Depression, functional disability, cognitive impairment, and self-rated health all predict mortality in the elderly population. There is no consensus on their relative contributions when examined together.
To measure rates and identify predictors of mortality in an aging community-based cohort.
Ten-year prospective epidemiological study. Predictor variables examined in Cox proportional hazards models were self-rated health, ability to perform instrumental activities of daily living (IADLs), depressive symptoms, and cognitive functioning, controlling for age, sex, education, and number of prescription drugs.
A largely blue-collar rural community in southwestern Pennsylvania.
A population-based cohort of 1064 adults, 67 years or older at the beginning of follow-up.
Main Outcome Measures
Mortality at 3, 5, and 10 years (133, 218, and 482 deaths, respectively).
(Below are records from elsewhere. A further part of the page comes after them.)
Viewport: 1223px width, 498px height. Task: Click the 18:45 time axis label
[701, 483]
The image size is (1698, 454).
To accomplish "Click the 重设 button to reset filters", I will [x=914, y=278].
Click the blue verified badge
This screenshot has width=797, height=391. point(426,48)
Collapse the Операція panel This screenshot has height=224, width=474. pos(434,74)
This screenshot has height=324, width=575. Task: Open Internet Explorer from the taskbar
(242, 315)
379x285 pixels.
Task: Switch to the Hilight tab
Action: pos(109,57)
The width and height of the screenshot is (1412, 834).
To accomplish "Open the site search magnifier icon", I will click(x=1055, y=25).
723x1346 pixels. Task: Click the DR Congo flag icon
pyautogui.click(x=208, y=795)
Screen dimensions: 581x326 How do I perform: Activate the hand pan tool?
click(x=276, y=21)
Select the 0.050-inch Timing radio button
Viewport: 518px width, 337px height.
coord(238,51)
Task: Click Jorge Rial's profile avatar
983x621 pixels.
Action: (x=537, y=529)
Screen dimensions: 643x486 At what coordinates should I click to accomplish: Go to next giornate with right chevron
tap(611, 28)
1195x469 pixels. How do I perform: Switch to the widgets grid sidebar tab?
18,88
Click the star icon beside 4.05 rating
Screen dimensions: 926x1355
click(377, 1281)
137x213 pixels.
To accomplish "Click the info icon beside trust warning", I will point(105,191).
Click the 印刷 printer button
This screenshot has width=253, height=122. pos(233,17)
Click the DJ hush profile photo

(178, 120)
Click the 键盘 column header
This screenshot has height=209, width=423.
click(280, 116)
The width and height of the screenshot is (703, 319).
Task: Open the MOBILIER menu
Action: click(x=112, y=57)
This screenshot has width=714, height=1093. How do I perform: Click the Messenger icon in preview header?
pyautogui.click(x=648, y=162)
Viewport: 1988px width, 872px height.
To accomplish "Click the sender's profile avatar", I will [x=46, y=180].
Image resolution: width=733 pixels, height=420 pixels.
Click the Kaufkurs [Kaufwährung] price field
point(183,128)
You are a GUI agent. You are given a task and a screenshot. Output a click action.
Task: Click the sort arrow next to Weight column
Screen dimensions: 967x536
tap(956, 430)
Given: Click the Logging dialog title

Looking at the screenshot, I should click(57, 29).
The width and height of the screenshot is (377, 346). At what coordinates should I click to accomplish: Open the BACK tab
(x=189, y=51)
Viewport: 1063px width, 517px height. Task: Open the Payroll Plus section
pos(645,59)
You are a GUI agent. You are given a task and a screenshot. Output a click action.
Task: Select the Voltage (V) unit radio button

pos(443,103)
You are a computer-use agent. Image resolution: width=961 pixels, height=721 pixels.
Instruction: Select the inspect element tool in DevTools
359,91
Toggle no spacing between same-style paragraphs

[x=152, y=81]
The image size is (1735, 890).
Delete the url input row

Mortality rates were similar to those of the 1990 US population. Older age, male sex, IADL disability, and number of prescription drugs measured at baseline were significant predictors of mortality at all 3 follow-up end points. Depression at baseline predicted earlier (3- and 5-year) mortality but not later (10-year) mortality. The interaction between self-rated health and depression independently and strongly predicted mortality at all end points. Cognitive functioning predicted mortality only when IADL disability was excluded from the model.
Age, sex, depression, and functional disability are strong and consistent independent predictors of mortality in older adults in the community, in addition to objective medical burden (prescription drugs). Depression alone predicts mortality in the shorter rather than longer term, but in combination with poor self-rating of health, it strongly predicts mortality at all end points.